Lediglich noch 13 Parlamentssitze wird künftig die stärkste Linkskraft haben, die Sozialdemokraten (LSDP). In früheren Jahren die mit Abstand stärkste Kraft im litauischen Parteiensystem, durchlebt die Partei seit 2016 eine tiefere strukturelle Krise. Insbesondere der Wählerzuspruch in der Provinz ist weitgehend zusammengebrochen, eine Tendenz, die auch in diesem Jahr nicht aufgehalten werden konnte. Zudem gibt es Abspaltungen, überhaupt Versuche, Kursänderung vorzunehmen, was nun wieder zusätzlich Unsicherheit schafft. Über Direktmandate in den Wahlkreisen kommt der bisherige kleine Regierungspartner, die Sozialdemokratische Arbeiterpartei (LSDDP), wenigstens noch auf drei Abgeordnetensitze, wiewohl die Fünf-Prozent-Hürde verfehlt wurde.

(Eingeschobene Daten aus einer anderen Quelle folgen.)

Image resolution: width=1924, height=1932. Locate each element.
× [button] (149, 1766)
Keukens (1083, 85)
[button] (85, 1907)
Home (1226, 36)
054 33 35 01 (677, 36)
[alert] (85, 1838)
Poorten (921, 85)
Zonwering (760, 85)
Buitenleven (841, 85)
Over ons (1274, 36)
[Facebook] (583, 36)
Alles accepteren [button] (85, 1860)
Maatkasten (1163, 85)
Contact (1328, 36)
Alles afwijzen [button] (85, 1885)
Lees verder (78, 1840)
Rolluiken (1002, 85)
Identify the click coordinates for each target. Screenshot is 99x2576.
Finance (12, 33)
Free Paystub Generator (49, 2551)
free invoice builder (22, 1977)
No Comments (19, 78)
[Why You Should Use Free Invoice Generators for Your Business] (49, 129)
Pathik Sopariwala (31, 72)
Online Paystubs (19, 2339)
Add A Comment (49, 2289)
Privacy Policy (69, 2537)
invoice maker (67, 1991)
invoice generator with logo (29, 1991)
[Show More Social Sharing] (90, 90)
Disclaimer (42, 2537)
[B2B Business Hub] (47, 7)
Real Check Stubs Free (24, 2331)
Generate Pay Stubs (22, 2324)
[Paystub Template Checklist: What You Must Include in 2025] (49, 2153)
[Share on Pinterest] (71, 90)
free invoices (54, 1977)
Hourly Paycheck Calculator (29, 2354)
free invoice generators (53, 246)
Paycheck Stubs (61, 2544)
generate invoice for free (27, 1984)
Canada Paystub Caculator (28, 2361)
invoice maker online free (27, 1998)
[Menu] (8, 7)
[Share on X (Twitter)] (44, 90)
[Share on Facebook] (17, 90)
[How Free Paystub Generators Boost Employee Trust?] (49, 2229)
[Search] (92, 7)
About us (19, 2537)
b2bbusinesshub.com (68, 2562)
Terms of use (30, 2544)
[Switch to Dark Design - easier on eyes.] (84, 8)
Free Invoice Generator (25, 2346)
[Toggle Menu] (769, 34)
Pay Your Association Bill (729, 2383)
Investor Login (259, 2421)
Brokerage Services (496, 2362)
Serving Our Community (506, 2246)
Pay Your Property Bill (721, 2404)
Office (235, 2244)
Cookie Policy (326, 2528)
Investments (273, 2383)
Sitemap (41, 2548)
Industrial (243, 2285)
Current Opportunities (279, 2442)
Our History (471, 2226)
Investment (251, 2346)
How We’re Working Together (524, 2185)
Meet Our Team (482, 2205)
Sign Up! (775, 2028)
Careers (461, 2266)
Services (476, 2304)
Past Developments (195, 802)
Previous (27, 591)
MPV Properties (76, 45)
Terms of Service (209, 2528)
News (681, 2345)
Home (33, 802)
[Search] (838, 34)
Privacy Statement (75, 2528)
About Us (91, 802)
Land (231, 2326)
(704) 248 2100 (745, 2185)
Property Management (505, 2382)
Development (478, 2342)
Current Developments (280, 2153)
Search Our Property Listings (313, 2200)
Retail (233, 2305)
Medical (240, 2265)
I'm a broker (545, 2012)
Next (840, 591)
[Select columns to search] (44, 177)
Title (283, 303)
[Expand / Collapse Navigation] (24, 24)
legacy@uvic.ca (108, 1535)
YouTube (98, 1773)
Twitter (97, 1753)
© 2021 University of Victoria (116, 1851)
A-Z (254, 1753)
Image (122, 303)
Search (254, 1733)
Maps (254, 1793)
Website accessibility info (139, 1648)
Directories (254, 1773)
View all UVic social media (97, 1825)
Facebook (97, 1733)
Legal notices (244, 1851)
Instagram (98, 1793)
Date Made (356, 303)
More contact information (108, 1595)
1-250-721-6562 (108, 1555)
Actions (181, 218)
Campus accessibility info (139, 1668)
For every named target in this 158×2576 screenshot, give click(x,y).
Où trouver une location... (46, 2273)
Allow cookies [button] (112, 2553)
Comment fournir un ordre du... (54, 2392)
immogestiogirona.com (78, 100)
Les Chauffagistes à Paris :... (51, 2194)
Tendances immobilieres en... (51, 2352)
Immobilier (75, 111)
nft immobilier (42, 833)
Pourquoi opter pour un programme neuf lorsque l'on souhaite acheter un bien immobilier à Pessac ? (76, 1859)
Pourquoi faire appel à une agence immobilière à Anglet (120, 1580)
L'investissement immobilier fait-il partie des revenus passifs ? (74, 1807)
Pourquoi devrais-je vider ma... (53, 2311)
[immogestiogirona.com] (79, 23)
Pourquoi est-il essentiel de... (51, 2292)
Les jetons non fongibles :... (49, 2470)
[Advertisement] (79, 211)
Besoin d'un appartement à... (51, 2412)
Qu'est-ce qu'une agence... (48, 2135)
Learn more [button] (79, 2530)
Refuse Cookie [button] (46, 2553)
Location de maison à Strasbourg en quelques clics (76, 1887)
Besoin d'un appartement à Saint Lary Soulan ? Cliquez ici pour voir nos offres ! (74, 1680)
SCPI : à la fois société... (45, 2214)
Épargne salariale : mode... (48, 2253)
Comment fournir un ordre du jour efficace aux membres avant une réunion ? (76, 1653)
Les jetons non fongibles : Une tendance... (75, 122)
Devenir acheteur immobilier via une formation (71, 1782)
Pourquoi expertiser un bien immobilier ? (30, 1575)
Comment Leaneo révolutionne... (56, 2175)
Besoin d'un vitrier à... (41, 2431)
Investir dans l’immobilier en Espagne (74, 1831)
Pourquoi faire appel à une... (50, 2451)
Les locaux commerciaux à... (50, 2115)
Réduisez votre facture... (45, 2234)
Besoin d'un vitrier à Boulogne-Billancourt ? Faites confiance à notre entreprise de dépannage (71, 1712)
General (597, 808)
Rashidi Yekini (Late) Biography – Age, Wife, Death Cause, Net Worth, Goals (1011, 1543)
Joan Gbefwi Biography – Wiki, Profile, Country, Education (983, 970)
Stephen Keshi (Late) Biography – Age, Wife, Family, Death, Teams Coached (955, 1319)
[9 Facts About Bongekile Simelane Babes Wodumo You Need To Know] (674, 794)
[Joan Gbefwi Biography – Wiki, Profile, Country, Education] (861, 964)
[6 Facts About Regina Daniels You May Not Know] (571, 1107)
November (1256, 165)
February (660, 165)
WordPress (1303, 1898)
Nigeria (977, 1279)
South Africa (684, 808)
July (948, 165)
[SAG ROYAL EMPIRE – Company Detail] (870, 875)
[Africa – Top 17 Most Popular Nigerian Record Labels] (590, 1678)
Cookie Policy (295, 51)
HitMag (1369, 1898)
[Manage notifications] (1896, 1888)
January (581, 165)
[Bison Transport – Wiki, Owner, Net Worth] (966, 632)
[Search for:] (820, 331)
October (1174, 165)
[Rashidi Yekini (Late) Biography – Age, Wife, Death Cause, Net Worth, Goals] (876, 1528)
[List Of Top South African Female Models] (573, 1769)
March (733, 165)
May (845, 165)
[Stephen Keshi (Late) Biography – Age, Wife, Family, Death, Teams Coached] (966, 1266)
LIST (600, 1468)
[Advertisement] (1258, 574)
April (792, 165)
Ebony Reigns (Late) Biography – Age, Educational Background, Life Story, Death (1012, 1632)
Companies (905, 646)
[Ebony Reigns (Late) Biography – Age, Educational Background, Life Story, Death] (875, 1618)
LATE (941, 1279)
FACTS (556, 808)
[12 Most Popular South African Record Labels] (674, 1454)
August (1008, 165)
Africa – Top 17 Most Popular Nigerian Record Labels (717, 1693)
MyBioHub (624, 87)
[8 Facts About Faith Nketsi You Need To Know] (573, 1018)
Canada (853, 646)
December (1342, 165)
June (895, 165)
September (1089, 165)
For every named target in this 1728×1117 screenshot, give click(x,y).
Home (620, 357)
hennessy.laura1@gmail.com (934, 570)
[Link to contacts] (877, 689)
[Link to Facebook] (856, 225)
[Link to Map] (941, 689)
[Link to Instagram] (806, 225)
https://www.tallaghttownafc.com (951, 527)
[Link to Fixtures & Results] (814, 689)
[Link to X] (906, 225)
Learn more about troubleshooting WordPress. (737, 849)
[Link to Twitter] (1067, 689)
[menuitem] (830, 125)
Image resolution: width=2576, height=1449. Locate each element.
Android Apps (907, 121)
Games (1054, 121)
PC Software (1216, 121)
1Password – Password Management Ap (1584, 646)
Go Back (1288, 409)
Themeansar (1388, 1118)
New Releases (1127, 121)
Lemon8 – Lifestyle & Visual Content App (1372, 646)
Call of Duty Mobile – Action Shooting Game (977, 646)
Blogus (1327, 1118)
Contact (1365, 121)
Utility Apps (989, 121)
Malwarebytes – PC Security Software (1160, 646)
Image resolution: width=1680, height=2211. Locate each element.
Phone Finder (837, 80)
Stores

Auf drei solcher direktgewählten Abgeordnetensitze kommt auch die Wahlaktion der polnischen Minderheit in Litauen, die sich in strikt konservativer Ausrichtung als christliche Familienallianz versteht, die aber unter der obligatorischen Prozenthürde blieb. Als ausgesprochene Protestpartei ging die Arbeiterpartei (DP) von Viktor Uspaskich, dem ehemaligen Wirtschaftsminister und erfolgreichen Geschäftsmann, ins Rennen, die 10 Parlamentssitze erreichte und die sich trotz nicht zu übersehender wirtschaftsliberaler Ausrichtung als «labouristisch» auszugeben sucht.    

Die Wahlbeteiligung lag enttäuschend bei unter 50 Prozent, was einerseits auf die anhaltende Corona-Pandemie zurückzuführen ist, aber insgesamt auch ein Ausdruck sein dürfte für das nicht immer einfache Verhältnis zwischen breiter Bevölkerung und ihrer politischen Repräsentanz.